What you need to do ▸ Reproduce the entries below, please. Keep every character the same.

(Stored entries)
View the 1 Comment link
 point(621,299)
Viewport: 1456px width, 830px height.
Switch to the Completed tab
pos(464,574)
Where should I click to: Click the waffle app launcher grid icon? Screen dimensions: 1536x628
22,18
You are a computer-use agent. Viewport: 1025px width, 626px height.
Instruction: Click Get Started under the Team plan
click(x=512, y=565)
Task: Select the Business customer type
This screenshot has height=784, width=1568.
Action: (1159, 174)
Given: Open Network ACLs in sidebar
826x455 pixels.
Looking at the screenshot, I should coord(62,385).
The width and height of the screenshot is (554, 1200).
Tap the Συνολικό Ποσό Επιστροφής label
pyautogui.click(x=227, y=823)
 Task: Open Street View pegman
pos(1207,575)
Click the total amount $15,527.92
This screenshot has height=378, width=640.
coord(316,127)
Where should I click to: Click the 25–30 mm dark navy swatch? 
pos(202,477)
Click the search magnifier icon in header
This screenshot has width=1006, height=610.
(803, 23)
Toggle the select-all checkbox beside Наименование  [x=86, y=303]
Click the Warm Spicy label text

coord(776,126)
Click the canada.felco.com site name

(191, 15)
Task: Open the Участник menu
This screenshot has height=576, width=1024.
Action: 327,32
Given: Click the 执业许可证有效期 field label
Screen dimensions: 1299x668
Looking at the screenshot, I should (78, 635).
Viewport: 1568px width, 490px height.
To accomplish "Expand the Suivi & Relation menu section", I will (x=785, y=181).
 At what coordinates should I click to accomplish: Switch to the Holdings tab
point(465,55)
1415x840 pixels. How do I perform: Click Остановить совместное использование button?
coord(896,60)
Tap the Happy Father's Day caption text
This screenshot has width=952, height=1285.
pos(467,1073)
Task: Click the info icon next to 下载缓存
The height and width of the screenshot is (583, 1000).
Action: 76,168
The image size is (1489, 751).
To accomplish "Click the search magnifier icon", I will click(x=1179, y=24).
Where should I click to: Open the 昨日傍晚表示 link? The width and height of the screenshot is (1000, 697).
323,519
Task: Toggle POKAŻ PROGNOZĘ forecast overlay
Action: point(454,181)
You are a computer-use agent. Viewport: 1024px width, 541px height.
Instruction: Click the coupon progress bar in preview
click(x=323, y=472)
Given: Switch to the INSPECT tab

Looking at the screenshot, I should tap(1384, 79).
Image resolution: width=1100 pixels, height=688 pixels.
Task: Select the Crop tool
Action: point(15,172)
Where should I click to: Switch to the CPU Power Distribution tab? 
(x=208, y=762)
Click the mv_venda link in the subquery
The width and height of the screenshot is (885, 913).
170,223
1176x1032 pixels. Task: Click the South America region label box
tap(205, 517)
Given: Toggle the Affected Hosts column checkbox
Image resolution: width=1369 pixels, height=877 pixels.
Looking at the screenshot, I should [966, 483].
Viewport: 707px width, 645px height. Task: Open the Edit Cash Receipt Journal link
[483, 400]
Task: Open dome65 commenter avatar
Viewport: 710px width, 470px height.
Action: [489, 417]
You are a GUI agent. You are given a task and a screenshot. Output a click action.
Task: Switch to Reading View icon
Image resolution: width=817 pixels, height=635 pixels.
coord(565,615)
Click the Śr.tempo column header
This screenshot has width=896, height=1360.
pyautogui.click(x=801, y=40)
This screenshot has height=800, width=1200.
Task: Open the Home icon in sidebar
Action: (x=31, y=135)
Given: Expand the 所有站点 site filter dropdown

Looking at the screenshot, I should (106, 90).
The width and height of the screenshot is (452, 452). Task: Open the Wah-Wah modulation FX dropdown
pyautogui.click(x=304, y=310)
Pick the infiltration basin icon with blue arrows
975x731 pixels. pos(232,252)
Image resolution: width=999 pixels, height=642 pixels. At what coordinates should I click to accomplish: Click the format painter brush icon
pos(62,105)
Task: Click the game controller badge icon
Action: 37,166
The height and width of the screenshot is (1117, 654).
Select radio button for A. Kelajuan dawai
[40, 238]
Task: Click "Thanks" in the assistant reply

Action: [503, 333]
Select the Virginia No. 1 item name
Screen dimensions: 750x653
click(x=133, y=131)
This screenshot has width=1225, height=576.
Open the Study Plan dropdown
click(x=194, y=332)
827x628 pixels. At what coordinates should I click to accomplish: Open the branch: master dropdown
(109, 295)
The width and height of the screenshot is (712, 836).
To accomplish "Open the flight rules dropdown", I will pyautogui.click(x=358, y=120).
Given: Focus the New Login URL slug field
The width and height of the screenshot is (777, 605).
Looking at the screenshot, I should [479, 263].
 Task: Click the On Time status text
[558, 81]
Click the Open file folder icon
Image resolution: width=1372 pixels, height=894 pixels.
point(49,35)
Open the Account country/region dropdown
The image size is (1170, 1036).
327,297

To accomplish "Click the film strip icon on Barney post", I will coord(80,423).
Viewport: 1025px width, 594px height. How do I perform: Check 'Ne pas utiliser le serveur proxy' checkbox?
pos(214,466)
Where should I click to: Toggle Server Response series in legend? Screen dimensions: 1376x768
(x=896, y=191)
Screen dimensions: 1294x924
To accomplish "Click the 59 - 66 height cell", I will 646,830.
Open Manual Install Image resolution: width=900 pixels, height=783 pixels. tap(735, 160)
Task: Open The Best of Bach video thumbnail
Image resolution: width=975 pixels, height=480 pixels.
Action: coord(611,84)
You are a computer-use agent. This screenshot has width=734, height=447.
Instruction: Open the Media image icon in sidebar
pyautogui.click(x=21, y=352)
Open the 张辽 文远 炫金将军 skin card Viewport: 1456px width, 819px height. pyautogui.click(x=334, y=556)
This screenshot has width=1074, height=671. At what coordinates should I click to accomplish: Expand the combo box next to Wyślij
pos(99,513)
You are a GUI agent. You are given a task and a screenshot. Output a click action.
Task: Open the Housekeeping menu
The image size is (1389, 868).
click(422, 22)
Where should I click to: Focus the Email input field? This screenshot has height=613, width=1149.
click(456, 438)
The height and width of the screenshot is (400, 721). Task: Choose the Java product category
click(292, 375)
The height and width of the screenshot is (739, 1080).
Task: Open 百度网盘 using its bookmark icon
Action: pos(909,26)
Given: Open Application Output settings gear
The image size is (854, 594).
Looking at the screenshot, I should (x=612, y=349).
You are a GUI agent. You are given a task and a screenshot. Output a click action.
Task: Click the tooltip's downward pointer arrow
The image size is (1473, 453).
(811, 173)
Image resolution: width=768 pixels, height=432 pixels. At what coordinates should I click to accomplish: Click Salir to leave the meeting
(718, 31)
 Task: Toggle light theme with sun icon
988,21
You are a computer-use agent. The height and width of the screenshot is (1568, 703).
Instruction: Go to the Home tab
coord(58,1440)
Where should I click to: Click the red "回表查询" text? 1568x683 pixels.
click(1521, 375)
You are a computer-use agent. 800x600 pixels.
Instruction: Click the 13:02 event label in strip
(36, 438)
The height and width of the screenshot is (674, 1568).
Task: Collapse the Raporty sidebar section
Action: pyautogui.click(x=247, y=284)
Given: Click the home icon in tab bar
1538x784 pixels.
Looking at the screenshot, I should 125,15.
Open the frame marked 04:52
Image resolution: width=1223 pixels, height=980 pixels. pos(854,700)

Solution to the problem ▸
View the 1 Comment link
 point(621,299)
Viewport: 1456px width, 830px height.
Switch to the Completed tab
pos(464,574)
Where should I click to: Click the waffle app launcher grid icon? Screen dimensions: 1536x628
22,18
You are a computer-use agent. Viewport: 1025px width, 626px height.
Instruction: Click Get Started under the Team plan
click(x=512, y=565)
Task: Select the Business customer type
This screenshot has height=784, width=1568.
Action: (1159, 174)
Given: Open Network ACLs in sidebar
826x455 pixels.
Looking at the screenshot, I should coord(62,385).
The width and height of the screenshot is (554, 1200).
Tap the Συνολικό Ποσό Επιστροφής label
pyautogui.click(x=227, y=823)
 Task: Open Street View pegman
pos(1207,575)
Click the total amount $15,527.92
This screenshot has height=378, width=640.
coord(316,127)
Where should I click to: Click the 25–30 mm dark navy swatch? 
pos(202,477)
Click the search magnifier icon in header
This screenshot has width=1006, height=610.
(803, 23)
Toggle the select-all checkbox beside Наименование  [x=86, y=303]
Click the Warm Spicy label text

coord(776,126)
Click the canada.felco.com site name

(191, 15)
Task: Open the Участник menu
This screenshot has height=576, width=1024.
Action: 327,32
Given: Click the 执业许可证有效期 field label
Screen dimensions: 1299x668
Looking at the screenshot, I should (78, 635).
Viewport: 1568px width, 490px height.
To accomplish "Expand the Suivi & Relation menu section", I will (x=785, y=181).
 At what coordinates should I click to accomplish: Switch to the Holdings tab
point(465,55)
1415x840 pixels. How do I perform: Click Остановить совместное использование button?
coord(896,60)
Tap the Happy Father's Day caption text
This screenshot has width=952, height=1285.
pos(467,1073)
Task: Click the info icon next to 下载缓存
The height and width of the screenshot is (583, 1000).
Action: 76,168
The image size is (1489, 751).
To accomplish "Click the search magnifier icon", I will click(x=1179, y=24).
Where should I click to: Open the 昨日傍晚表示 link? The width and height of the screenshot is (1000, 697).
323,519
Task: Toggle POKAŻ PROGNOZĘ forecast overlay
Action: point(454,181)
You are a computer-use agent. Viewport: 1024px width, 541px height.
Instruction: Click the coupon progress bar in preview
click(x=323, y=472)
Given: Switch to the INSPECT tab

Looking at the screenshot, I should tap(1384, 79).
Image resolution: width=1100 pixels, height=688 pixels.
Task: Select the Crop tool
Action: point(15,172)
Where should I click to: Switch to the CPU Power Distribution tab? 
(x=208, y=762)
Click the mv_venda link in the subquery
The width and height of the screenshot is (885, 913).
170,223
1176x1032 pixels. Task: Click the South America region label box
tap(205, 517)
Given: Toggle the Affected Hosts column checkbox
Image resolution: width=1369 pixels, height=877 pixels.
Looking at the screenshot, I should [966, 483].
Viewport: 707px width, 645px height. Task: Open the Edit Cash Receipt Journal link
[483, 400]
Task: Open dome65 commenter avatar
Viewport: 710px width, 470px height.
Action: [489, 417]
You are a GUI agent. You are given a task and a screenshot. Output a click action.
Task: Switch to Reading View icon
Image resolution: width=817 pixels, height=635 pixels.
coord(565,615)
Click the Śr.tempo column header
This screenshot has width=896, height=1360.
pyautogui.click(x=801, y=40)
This screenshot has height=800, width=1200.
Task: Open the Home icon in sidebar
Action: (x=31, y=135)
Given: Expand the 所有站点 site filter dropdown

Looking at the screenshot, I should (106, 90).
The width and height of the screenshot is (452, 452). Task: Open the Wah-Wah modulation FX dropdown
pyautogui.click(x=304, y=310)
Pick the infiltration basin icon with blue arrows
975x731 pixels. pos(232,252)
Image resolution: width=999 pixels, height=642 pixels. At what coordinates should I click to accomplish: Click the format painter brush icon
pos(62,105)
Task: Click the game controller badge icon
Action: 37,166
The height and width of the screenshot is (1117, 654).
Select radio button for A. Kelajuan dawai
[40, 238]
Task: Click "Thanks" in the assistant reply

Action: [503, 333]
Select the Virginia No. 1 item name
Screen dimensions: 750x653
click(x=133, y=131)
This screenshot has width=1225, height=576.
Open the Study Plan dropdown
click(x=194, y=332)
827x628 pixels. At what coordinates should I click to accomplish: Open the branch: master dropdown
(109, 295)
The width and height of the screenshot is (712, 836).
To accomplish "Open the flight rules dropdown", I will pyautogui.click(x=358, y=120).
Given: Focus the New Login URL slug field
The width and height of the screenshot is (777, 605).
Looking at the screenshot, I should [479, 263].
 Task: Click the On Time status text
[558, 81]
Click the Open file folder icon
Image resolution: width=1372 pixels, height=894 pixels.
point(49,35)
Open the Account country/region dropdown
The image size is (1170, 1036).
327,297

To accomplish "Click the film strip icon on Barney post", I will coord(80,423).
Viewport: 1025px width, 594px height. How do I perform: Check 'Ne pas utiliser le serveur proxy' checkbox?
pos(214,466)
Where should I click to: Toggle Server Response series in legend? Screen dimensions: 1376x768
(x=896, y=191)
Screen dimensions: 1294x924
To accomplish "Click the 59 - 66 height cell", I will 646,830.
Open Manual Install Image resolution: width=900 pixels, height=783 pixels. tap(735, 160)
Task: Open The Best of Bach video thumbnail
Image resolution: width=975 pixels, height=480 pixels.
Action: coord(611,84)
You are a computer-use agent. This screenshot has width=734, height=447.
Instruction: Open the Media image icon in sidebar
pyautogui.click(x=21, y=352)
Open the 张辽 文远 炫金将军 skin card Viewport: 1456px width, 819px height. pyautogui.click(x=334, y=556)
This screenshot has width=1074, height=671. At what coordinates should I click to accomplish: Expand the combo box next to Wyślij
pos(99,513)
You are a GUI agent. You are given a task and a screenshot. Output a click action.
Task: Open the Housekeeping menu
The image size is (1389, 868).
click(422, 22)
Where should I click to: Focus the Email input field? This screenshot has height=613, width=1149.
click(456, 438)
The height and width of the screenshot is (400, 721). Task: Choose the Java product category
click(292, 375)
The height and width of the screenshot is (739, 1080).
Task: Open 百度网盘 using its bookmark icon
Action: pos(909,26)
Given: Open Application Output settings gear
The image size is (854, 594).
Looking at the screenshot, I should (x=612, y=349).
You are a GUI agent. You are given a task and a screenshot. Output a click action.
Task: Click the tooltip's downward pointer arrow
The image size is (1473, 453).
(811, 173)
Image resolution: width=768 pixels, height=432 pixels. At what coordinates should I click to accomplish: Click Salir to leave the meeting
(718, 31)
 Task: Toggle light theme with sun icon
988,21
You are a computer-use agent. The height and width of the screenshot is (1568, 703).
Instruction: Go to the Home tab
coord(58,1440)
Where should I click to: Click the red "回表查询" text? 1568x683 pixels.
click(1521, 375)
You are a computer-use agent. 800x600 pixels.
Instruction: Click the 13:02 event label in strip
(36, 438)
The height and width of the screenshot is (674, 1568).
Task: Collapse the Raporty sidebar section
Action: pyautogui.click(x=247, y=284)
Given: Click the home icon in tab bar
1538x784 pixels.
Looking at the screenshot, I should 125,15.
Open the frame marked 04:52
Image resolution: width=1223 pixels, height=980 pixels. pos(854,700)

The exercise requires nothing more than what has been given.